**WHAT THIS TASK INVOLVES**
From the post below about stretching large canvas art over a wood frame, extract the passage from "My husband used" up to and including "screwed in place.".

**EXCERPTED TEXT**
I love large, I mean HUGE, pieces of art. It commands your attention and immediately makes a statement. But really large art is hard to find and/or super expensive. I knew I wanted something large (greater than 50″ x 50″) in our living room. It has a large blank wall that needs some visual interest.
I found a downloadable print from Etsy that I loved and thought would work well in the room. I was also encouraged when I read in the description that it could be printed for any square size (more than 30″ x 30″| & up). The image itself was inexpensive, so I had very little to lose.
I noodled around a bit with different ideas including having it printed and framed from an online framer or making the frame myself. However, I couldn’t find a local store that sold glass or Plexiglas large enough to cover my desired size and ordering a custom one online was a minimum of $500. I sat on the print for a long time and then it just occurred to me to print it on canvas and stretch it on wood frame. We also plan on building an outer frame (Part II), but right now I’ll check give you the step-by-step directions on how to make a the internal wood frame and attach the canvas. (Quick note: the art could totally be hung without an outer frame).
The first thing I did was tape out my desired art size (60″ x 60″) on the wall (no picture– sorry this was a year ago) and I lived with the outline for a couple of months. I felt confident that the size was good and I then ordered the custom printed canvas from Contrado. I printed it on the Woven Canvas 14.75 oz fabric. One of the thinner fabrics may work but I wanted to ensure that it was completely opaque. The fabric arrived in a sturdy tube and the canvas was wrapped around an internal tube. The canvas came out completely wrinkle free (yes!! small victories). In addition, the quality of the print was great!
My husband designed the inner frame. We decided to make the frame 58″ x 58″ which will give us 1 inch on each side of the canvas to wrap around the frame. To help support the frame, my husband added internal corner pieces ( the blue pieces below). I’ve linked his Onshape model here, if you are interested.
We purchased premium pine lumber and cut four 58″ pieces for the main outer frame (pink) and four 30″ pieces (blue) for the internal stability. The end of each piece was cut at a 45 degree angle (opposite ways on each end), so that the two ends will come together to create a nice corner (see diagram below).
My husband used the Kreg Jig to attach all the pieces together. The first picture shows the holes that you drill using the Kreg Jig guide and the second picture you can see that the screws fit into this pocket and will attach to the two pieces of wood together when screwed in place.

**GIVEN INFORMATION**
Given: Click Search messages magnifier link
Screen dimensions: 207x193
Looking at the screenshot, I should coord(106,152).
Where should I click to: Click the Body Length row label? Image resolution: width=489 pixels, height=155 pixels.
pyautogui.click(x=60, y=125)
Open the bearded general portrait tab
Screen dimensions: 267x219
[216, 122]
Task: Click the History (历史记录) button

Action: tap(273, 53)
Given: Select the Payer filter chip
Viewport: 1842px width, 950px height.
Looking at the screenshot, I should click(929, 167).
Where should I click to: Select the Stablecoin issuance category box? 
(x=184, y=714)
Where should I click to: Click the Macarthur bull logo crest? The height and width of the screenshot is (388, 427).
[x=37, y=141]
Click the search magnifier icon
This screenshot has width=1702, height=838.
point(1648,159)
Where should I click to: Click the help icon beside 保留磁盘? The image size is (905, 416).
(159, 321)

**TASK RESPONSE**
My husband used the Kreg Jig to attach all the pieces together. The first picture shows the holes that you drill using the Kreg Jig guide and the second picture you can see that the screws fit into this pocket and will attach to the two pieces of wood together when screwed in place.